An unfocused, meandering New York Times op-ed that struggles to find a point opens with a bizarre anecdotal paragraph.
On a cold October morning, Colin Canham and his wife, Sara Emerick, were found dead in an apparent murder-suicide. Mr. Canham was found lying near a firearm outside the couple’s home. Ms. Emerick was inside. A detective told me that it seemed that Mr. Canham had committed a crime of passion — a legal term that implies a lack of premeditation, an act supposedly born out of love or devotion.
The link for “legal term” provides a relatively accurate definition of “crime of passion.”
In criminal law, a crime of passion is a crime committed in the “heat of passion” or in response to provocation, as opposed to a crime that was premeditated or deliberated. Provocation serves as a partial defense to a charge of murder because while it does not completely excuse the defendant of the killing, it can downgrade the degree of the crime, and therefore the associated punishment. For example, successfully showing that a killing occurred in the heat of passion may lower a murder charge to a manslaughter charge.

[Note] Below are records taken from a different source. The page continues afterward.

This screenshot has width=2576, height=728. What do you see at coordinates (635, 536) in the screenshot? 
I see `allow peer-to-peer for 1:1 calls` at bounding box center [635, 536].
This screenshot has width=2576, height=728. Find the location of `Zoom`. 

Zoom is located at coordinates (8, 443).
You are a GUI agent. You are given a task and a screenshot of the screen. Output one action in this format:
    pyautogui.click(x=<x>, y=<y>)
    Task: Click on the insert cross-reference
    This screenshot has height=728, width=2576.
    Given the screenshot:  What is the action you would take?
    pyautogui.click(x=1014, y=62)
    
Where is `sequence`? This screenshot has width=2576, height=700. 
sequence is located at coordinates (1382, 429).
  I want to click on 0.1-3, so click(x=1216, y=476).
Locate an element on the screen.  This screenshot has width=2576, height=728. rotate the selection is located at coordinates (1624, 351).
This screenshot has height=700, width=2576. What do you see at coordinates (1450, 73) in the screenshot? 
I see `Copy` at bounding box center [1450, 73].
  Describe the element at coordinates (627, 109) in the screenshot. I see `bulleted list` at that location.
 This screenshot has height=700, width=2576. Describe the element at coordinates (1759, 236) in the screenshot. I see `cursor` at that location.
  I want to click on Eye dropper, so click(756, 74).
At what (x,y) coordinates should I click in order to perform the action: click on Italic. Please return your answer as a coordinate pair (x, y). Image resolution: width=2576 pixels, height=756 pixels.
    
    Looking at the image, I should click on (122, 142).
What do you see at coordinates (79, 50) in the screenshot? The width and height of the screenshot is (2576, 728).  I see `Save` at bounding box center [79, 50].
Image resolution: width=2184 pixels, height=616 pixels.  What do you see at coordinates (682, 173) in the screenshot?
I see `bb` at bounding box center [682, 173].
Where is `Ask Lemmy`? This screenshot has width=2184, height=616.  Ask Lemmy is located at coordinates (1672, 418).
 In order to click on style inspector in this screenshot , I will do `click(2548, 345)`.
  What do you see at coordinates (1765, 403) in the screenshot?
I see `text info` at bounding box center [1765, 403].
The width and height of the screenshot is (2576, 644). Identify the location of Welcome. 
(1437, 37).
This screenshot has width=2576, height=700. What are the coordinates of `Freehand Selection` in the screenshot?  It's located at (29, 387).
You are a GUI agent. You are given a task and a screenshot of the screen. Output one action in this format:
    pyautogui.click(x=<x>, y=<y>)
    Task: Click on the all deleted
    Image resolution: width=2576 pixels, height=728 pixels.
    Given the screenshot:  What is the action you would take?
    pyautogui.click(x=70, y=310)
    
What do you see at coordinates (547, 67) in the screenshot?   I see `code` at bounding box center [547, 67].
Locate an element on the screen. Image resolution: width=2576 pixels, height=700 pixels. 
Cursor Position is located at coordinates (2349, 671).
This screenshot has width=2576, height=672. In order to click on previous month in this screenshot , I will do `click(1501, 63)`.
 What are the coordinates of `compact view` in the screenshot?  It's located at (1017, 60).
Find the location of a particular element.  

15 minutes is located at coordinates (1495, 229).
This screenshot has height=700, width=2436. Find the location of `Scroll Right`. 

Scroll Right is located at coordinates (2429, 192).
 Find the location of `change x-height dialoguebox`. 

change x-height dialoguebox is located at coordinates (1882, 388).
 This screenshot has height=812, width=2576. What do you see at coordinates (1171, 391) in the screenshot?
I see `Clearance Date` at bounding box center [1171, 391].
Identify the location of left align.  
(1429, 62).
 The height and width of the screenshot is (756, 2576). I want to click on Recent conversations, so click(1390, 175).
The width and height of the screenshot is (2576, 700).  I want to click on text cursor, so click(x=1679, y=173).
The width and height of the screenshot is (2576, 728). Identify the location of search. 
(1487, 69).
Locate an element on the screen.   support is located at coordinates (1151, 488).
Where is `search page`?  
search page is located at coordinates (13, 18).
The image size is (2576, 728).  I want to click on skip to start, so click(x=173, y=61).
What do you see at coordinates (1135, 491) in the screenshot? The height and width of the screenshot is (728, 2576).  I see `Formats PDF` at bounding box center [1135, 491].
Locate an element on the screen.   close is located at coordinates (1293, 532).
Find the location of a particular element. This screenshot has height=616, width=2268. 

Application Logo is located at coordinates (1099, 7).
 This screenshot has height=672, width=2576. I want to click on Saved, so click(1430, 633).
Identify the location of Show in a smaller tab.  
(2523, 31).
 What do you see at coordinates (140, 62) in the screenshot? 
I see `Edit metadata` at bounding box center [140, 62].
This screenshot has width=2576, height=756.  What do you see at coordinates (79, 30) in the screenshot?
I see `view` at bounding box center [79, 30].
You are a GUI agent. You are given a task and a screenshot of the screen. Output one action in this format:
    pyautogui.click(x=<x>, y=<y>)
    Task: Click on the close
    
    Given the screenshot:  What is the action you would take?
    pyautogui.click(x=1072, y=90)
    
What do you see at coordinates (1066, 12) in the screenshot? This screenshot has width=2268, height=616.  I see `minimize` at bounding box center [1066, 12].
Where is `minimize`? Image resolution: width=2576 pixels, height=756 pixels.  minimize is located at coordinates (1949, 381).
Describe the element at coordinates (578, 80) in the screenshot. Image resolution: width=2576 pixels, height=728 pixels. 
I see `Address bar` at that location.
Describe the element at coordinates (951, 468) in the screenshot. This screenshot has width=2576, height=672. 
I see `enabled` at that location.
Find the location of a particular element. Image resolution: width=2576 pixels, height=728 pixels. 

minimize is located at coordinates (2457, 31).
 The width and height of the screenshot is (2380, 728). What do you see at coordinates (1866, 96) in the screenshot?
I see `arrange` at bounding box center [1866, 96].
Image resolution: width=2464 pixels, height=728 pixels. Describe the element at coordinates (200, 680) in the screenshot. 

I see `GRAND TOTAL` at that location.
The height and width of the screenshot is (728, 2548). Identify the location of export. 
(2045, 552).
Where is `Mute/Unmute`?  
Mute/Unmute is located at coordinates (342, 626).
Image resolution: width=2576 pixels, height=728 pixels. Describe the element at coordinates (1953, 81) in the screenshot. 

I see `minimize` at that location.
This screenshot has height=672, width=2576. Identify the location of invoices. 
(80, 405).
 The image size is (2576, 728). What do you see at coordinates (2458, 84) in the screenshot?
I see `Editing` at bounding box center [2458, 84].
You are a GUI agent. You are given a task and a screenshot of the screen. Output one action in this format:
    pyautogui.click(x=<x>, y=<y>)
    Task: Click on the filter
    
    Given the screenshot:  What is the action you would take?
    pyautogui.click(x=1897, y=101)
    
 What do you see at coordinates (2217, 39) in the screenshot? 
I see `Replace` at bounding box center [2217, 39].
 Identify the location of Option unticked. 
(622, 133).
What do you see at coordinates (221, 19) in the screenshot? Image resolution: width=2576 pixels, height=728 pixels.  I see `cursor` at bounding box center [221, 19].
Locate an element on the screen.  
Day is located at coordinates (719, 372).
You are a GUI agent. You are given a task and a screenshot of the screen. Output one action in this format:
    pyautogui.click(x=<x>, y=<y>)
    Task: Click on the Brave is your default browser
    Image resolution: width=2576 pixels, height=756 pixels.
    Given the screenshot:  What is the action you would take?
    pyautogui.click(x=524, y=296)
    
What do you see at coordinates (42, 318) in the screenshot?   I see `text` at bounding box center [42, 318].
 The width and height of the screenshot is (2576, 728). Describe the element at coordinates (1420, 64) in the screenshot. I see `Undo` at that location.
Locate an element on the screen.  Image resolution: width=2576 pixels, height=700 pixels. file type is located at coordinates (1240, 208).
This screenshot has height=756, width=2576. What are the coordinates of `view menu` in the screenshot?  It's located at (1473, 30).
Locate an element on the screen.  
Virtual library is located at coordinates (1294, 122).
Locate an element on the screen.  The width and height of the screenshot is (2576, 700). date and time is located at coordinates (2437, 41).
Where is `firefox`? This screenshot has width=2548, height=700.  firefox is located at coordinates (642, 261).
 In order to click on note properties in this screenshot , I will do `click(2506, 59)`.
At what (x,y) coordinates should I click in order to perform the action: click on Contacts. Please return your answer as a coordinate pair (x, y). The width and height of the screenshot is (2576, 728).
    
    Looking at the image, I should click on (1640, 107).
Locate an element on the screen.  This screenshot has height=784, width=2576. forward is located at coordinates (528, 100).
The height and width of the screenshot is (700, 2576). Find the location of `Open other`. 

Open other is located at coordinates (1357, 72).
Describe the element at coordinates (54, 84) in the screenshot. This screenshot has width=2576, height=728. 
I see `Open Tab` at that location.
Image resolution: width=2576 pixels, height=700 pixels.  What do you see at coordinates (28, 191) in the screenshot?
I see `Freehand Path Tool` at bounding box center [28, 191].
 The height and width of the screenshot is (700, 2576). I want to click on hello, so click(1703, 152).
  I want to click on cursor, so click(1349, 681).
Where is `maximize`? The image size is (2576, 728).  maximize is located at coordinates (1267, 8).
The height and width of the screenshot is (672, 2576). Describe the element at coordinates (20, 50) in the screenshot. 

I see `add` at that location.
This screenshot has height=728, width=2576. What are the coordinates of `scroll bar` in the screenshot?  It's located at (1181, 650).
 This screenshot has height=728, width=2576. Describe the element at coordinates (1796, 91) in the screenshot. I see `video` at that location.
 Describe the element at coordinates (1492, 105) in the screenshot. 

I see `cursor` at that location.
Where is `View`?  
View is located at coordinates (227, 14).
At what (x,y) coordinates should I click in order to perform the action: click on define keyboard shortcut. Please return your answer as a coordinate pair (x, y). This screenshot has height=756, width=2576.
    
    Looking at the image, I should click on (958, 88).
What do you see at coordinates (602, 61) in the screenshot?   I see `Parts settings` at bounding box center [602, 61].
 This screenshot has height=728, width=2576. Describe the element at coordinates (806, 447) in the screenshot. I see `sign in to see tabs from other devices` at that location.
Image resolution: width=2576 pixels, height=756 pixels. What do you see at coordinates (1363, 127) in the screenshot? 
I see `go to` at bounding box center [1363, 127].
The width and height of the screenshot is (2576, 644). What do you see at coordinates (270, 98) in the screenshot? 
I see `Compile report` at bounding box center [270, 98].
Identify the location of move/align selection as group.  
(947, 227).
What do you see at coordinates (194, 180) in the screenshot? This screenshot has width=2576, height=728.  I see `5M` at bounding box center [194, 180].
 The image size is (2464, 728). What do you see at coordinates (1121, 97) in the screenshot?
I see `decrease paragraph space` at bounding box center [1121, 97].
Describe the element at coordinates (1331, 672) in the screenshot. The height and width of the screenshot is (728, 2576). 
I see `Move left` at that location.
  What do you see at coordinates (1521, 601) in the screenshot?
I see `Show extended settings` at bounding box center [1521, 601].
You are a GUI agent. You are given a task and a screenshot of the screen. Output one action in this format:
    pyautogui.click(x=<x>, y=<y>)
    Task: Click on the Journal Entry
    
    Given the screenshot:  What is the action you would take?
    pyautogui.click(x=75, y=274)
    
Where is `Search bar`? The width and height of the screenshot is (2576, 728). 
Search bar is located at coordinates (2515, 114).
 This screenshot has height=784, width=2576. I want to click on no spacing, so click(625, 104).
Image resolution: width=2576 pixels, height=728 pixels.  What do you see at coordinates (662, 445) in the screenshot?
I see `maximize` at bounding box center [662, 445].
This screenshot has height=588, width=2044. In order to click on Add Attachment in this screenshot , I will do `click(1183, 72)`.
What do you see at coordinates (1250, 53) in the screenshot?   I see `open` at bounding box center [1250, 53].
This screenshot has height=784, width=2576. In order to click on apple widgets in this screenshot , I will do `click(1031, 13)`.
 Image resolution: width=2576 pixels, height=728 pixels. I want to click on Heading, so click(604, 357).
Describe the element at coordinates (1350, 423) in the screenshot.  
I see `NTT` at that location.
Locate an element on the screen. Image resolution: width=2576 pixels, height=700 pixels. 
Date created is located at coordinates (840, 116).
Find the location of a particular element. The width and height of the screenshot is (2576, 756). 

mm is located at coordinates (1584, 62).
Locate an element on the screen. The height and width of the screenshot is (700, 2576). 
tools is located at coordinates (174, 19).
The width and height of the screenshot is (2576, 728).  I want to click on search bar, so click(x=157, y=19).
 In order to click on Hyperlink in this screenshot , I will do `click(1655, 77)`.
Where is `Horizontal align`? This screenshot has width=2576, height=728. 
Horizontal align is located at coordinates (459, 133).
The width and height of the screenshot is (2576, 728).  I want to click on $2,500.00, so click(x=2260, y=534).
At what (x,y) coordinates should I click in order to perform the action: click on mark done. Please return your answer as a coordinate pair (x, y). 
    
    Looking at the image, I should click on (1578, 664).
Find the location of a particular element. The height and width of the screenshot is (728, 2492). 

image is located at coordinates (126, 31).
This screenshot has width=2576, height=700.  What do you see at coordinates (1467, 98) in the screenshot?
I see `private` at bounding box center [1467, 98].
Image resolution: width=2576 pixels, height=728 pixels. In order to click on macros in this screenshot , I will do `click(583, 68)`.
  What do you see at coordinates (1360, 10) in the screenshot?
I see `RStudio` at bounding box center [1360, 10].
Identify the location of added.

As should be obvious, nowhere in there is there anything to imply “a lack of premeditation, an act supposedly born out of love or devotion,” a phrase slipped in without any basis whatsoever and which serves as a focal point of the grievance. Granted, the writer, Julia Cooke, who is primarily a travel writer, uses the word “implies” to excuse the gaping hole between what the phrase means and what she says it means, but that doesn’t change the fact that the phrase means absolutely nothing of the sort. Passion could be love or rage. Passion is emotion rather than thought. But that doesn’t work with Cooke’s narrative, so she makes up a meaning that does.
Word choice has a profound effect on what we think of ourselves and one another. Terms like “crime of passion” can imply that violence is a consequence of love, and talking around violence can make you doubt that it will happen or that it will happen again. Silence reinforces the old-fashioned implication that a victim is, at least in some part, to blame for her own abuse, that a mother should have seen her daughter’s murder coming.
Corruption of words has a profound effect on people thinking nonsense because the meaning of words have been twisted from meaningful to nonsensical. It’s a game passionate people play to rationalize their feelings when the facts fail to work well. Cooke’s op-ed begins with the requisite anecdote about a man with whom she was friends who killed his wife in a murder-suicide. The cops called it a crime of passion, a murder that wasn’t premeditated. What we don’t know, and she doesn’t know, is what precipitated the crime and what role conduct occurred between husband and wife.
Certainly, domestic violence is bad, as if all criminal violence. And while the statistics show the victim is more likely the woman than the man, men are often then victims as well.
Intimate Partner Violence
- About 1 in 3 men experienced contact sexual violence, physical violence, and/or stalking by an intimate partner during their lifetime.
- Nearly 56% of men who were victims of contact sexual violence, physical violence, and/or stalking by an intimate partner first experienced these or other forms of violence by that partner before age 25.
In no way does this mean that violence committed by men against women is any less violent or criminal, although call this an epidemic is about as well-grounded as claiming there is a rape epidemic, when “rape” is stripped of definition and means any conduct that a survey responded feels is rapish. But such violence shouldn’t happen at all, and shouldn’t happen to anyone, regardless of sex.
What makes Cooke’s story worthy of retelling isn’t her simplistic recitation of domestic violence tropes or her childish effort to redefine crime of passion into some sort of male gaslighting of brutish men murdering helpless damsels.
The person we knew all those years ago did not seem to be violent. Yet to talk around the violence that we now know of, and its consequences, wrests some final measure of control from Ms. Emerick and her family. A friend said that both deserved our grief. I wondered if the friend feared that looking straight at what transpired would complicate grief beyond recognition.
Is this the information available, or Cooke’s passionate imaginings run amok? There is no argument to be made that the murder was justified, but does she know what gave rise to the act? Does she know what caused the rage, the frustration, the fear and loathing? Not only does Cooke care nothing about writing from a place of abject ignorance, filled in by her vivid delusions of how her once-close friend had turned into an murderous animal and was now only worthy of her hatred and derision, but she is shameless about trying to turn anyone who recognizes that the truth of what happened behind closed doors between husband and wife into an evil victim-blamer. Sometimes, the victim bears some blame. We don’t know either way.
In a tribute online, a friend of Ms. Emerick noted that in 2020 she expressed concern about her husband. Two days before she was killed, she called the police. He was drunk and trying to get into the house, she said. She didn’t pursue a restraining order, the detective told me — she was filing for divorce. No decorous words disguise the fact that her life was taken before she had the chance to leave.
No decorous words were uttered, despite Cooke’s desperate desire to pretend otherwise. A crime of passion is just the facts, ma’am, that it wasn’t pre-meditated. Otherwise, what happened remains unknown, but since both husband and wife are dead, there is nothing more to be done about it.